지문:
::::::
본 논문은 분사제트 주위에 형성되는 와류를 조절하여 제트를 제어하기 위하여 유동가시화, 속도분포 및 난류성분을 측정하는 실험을 수행하였다. 와류를 조절하기 위한 방법으로 제트노즐 주위에 환형관을 설치하여 환형관으로부터 2차제트를 분사 또는 흡입함으로써 제트주위에 형성되는 전단류를 변화시켰다. 2차제트 분사시 주제트 주위에 형성되는 와류의 발달을 억제함으로써 제트 포텐셜코어의 길이가 아주 길어지는 제트유동을 얻을 수 있었다. 환형관으로부터 주제트주위의 유체를 흡입하는 경우 제트주위의 전단류가 흡입비 R=1.3∼l.65에서 대류불안정성에서 절대불안정성으로 바뀜으로써 형성된 와류가 하류에서 제트중심부까지 발전, 결합되는 것을 방지하여 더 긴포텐셜코어와 중심에서 낮은 난류강도를 얻었다. 위의 결과는 환형관 주위에 부착한 깃의 높이 변화에 따라서 변화하였는데, 이것은 깃이 환형관을 통한 흡입유동의 유로역할을 함으로써 제트밖으로부터 흡입되는 것을 방지할 수 있었다. 분사제트 벡터링을 위하여 제트노즐 주위의 환형관을 이등분하여 한쪽으로만 제트주위의 유동을 흡입함으로써 제트주위에 다른 전단류를 형성함과 동시에 Coanda효과를 이용하여 분사제트를 편향시켰다. 편향되는 정도 및 난류성분은 홉입속도 비에 따라서 크게 바뀌었다.
::::::
입력 자료:
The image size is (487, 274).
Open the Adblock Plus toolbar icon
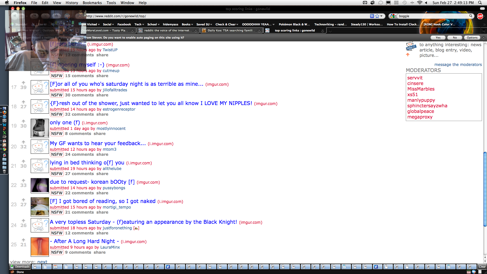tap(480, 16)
::::::
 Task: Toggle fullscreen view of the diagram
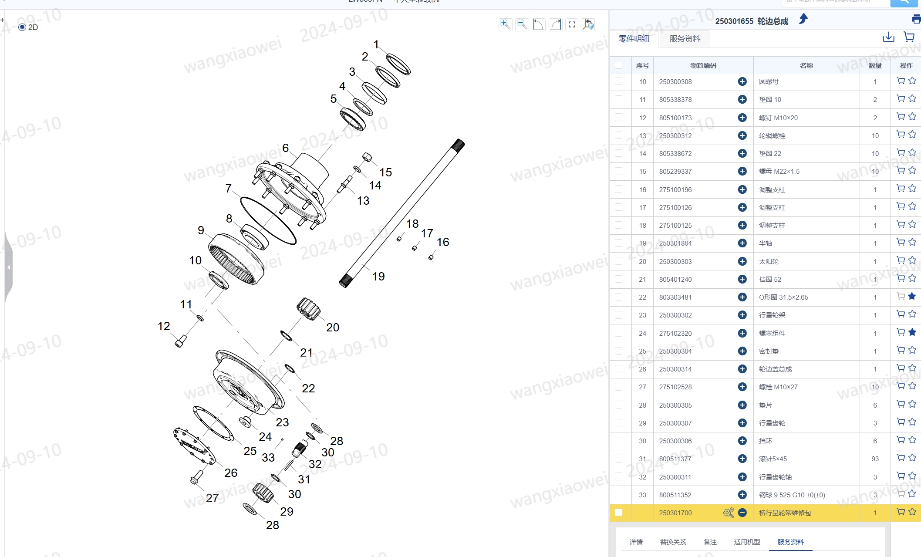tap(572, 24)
::::::
짧은 연습 1:
지문을 보고 아래 질문에 답하세요.
(a) 와류를 조절하려고 제트노즐 주위에 무엇을 설치했나요?
(b) 2차제트를 분사했을 때 제트 포텐셜코어의 길이는 어떻게 되었나요?
(c) 분사제트를 편향시킬 때 어떤 효과를 이용했나요?
짧은 연습 2: 기록에서 "The image size is (487, 274)." 부분이 있는 줄부터 "tap(480, 16)" 부분이 있는 줄까지를 번호 붙인 목록으로 바꿔 쓰세요. 빈 줄과 그림은 빼세요.
지문과 기록은 서로 따로 떨어진 자료입니다.

작업 결과 1:
(a) 환형관
(b) 아주 길어졌다.
(c) Coanda효과

작업 결과 2:
1. The image size is (487, 274).
2. Open the Adblock Plus toolbar icon
3. tap(480, 16)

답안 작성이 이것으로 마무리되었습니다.